***** EXERCISE TEXT
Impact of obesity on exercise performance and pulmonary rehabilitation

Authors


  • The Authors: Michael Dreher, MD is a senior respiratory physician at the Department of Pneumology, University Hospital Freiburg, Germany. His research focuses on several aspects of mechanical ventilation including its effects at rest and during exercise, and the process of weaning from mechanical ventilation. Hans-Joachim Kabitz, MD works as respiratory specialist in the Department of Pneumology, at the University Hospital Freiburg, Germany, where he also heads the Respiratory Physiology Research Group. His research focuses on the evaluation of respiratory muscle function and fatigue both at rest and during exercise.

  • SERIES EDITOR: AMANDA J PIPER

Michael Dreher, Department of Pneumology, University Hospital Freiburg, Killianstrasse 5, D—79106 Freiburg, Germany. Email: michael.dreher@uniklinik-freiburg.de

ABSTRACT

While the impact of obesity on respiratory function has been extensively studied, and several definitive conclusions have emerged, its impact on exercise performance is complex, with the available data sometimes providing contradictory or inconclusive information.
**********
***** STUDY MATERIAL
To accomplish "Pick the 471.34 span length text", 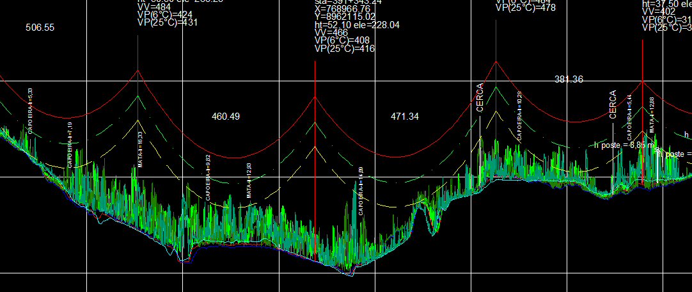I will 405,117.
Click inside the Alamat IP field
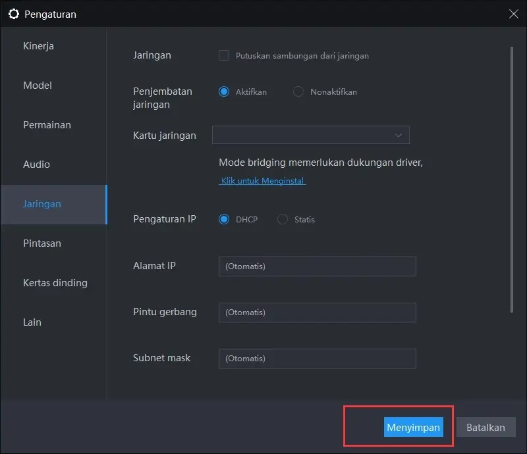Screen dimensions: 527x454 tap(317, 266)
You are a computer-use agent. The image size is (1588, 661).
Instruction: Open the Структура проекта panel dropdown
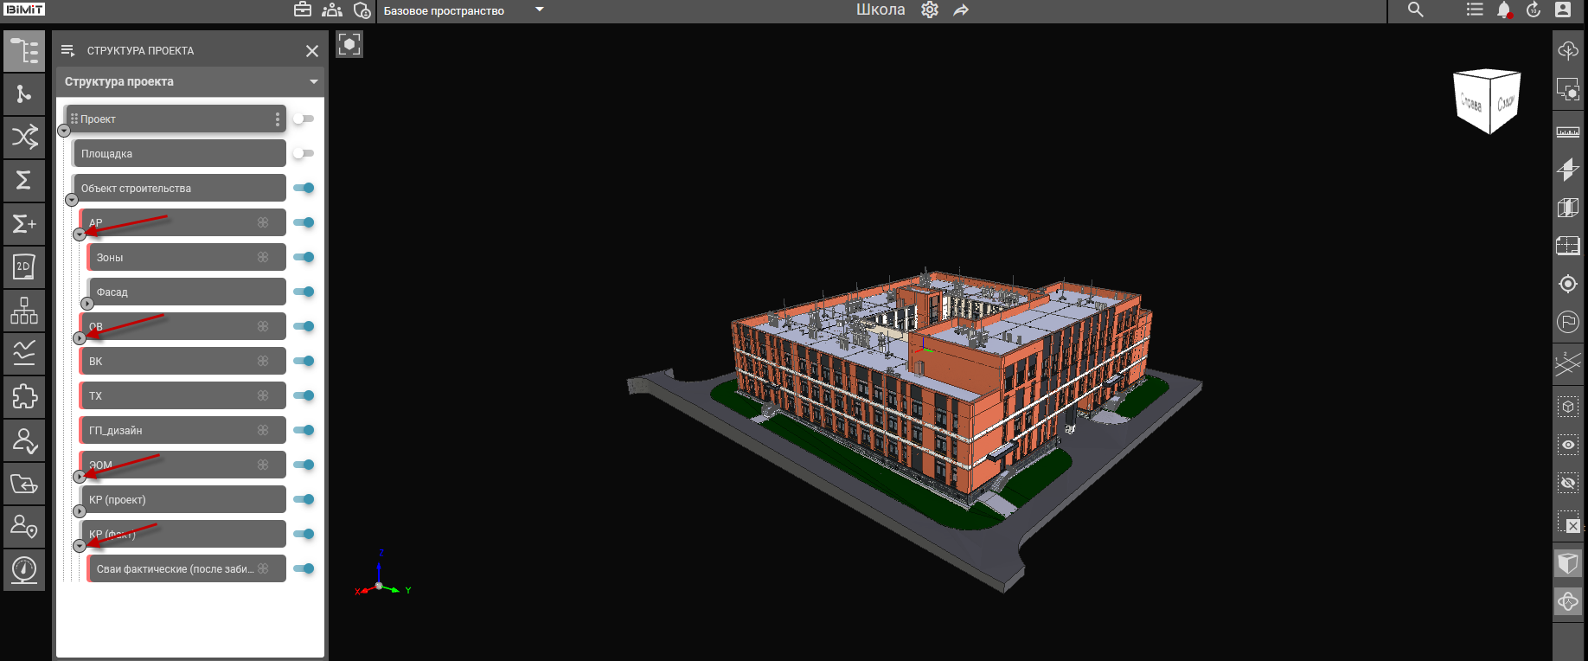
**********
***** STUDY MATERIAL
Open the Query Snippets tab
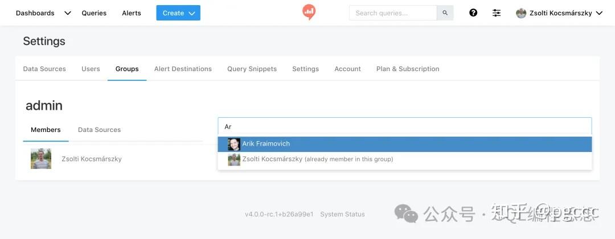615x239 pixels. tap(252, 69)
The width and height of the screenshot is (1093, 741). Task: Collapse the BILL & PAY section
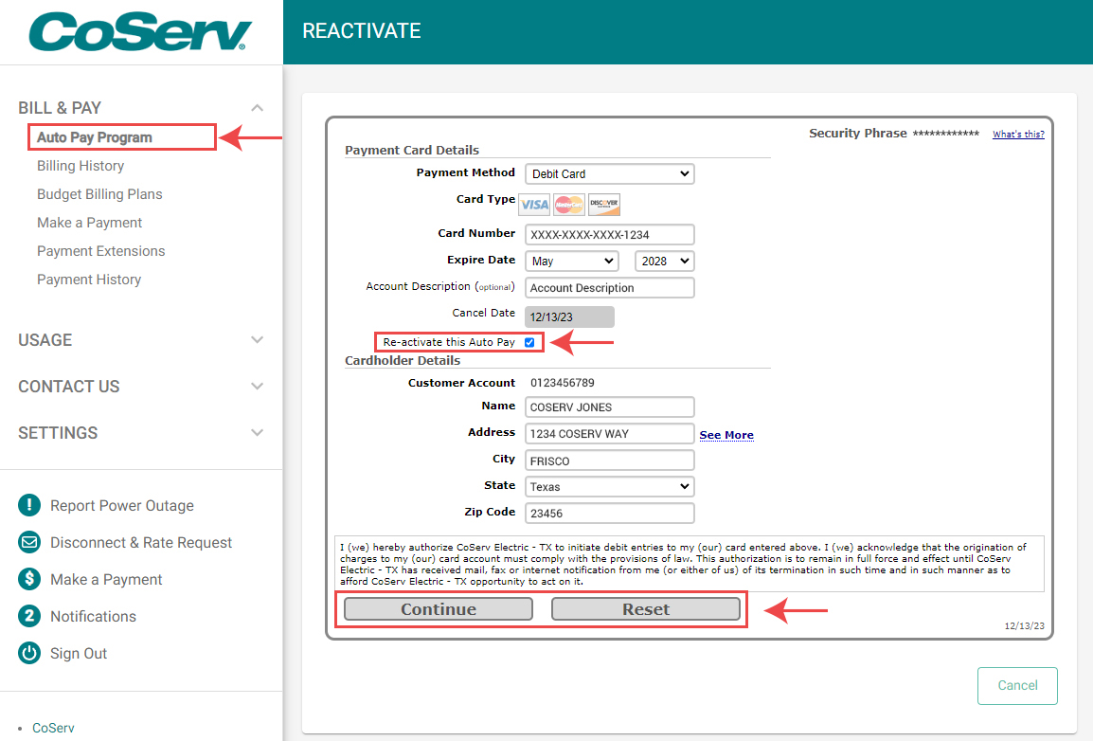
**********
§ YOUR OBJECTIVE:
Extract the entire text on obesity and exercise performance, word for word. The lines come from a separate source unrelated to the text.

§ ANSWER TO THIS PROBLEM:
Impact of obesity on exercise performance and pulmonary rehabilitation

Authors


  • The Authors: Michael Dreher, MD is a senior respiratory physician at the Department of Pneumology, University Hospital Freiburg, Germany. His research focuses on several aspects of mechanical ventilation including its effects at rest and during exercise, and the process of weaning from mechanical ventilation. Hans-Joachim Kabitz, MD works as respiratory specialist in the Department of Pneumology, at the University Hospital Freiburg, Germany, where he also heads the Respiratory Physiology Research Group. His research focuses on the evaluation of respiratory muscle function and fatigue both at rest and during exercise.

  • SERIES EDITOR: AMANDA J PIPER

Michael Dreher, Department of Pneumology, University Hospital Freiburg, Killianstrasse 5, D—79106 Freiburg, Germany. Email: michael.dreher@uniklinik-freiburg.de

ABSTRACT

While the impact of obesity on respiratory function has been extensively studied, and several definitive conclusions have emerged, its impact on exercise performance is complex, with the available data sometimes providing contradictory or inconclusive information.